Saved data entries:
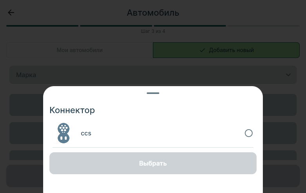The image size is (306, 193).
Task: Confirm with the Выбрать button
Action: tap(153, 163)
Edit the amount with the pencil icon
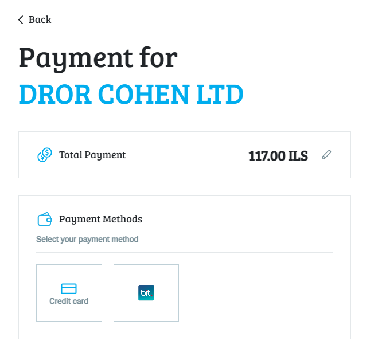The height and width of the screenshot is (356, 374). pyautogui.click(x=326, y=155)
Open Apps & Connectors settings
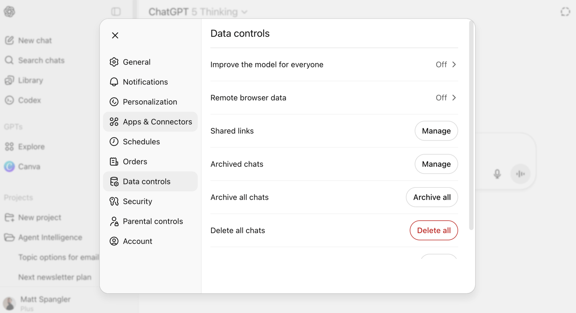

◆ **What needs to be done**: Take the line containing "Edit the amount with the pencil icon" as the first and the last line of the records as the end. Print every line in that span exactly, leaving out pictures.

◆ **Task result**:
Edit the amount with the pencil icon
The height and width of the screenshot is (356, 374). pyautogui.click(x=326, y=155)
Open Apps & Connectors settings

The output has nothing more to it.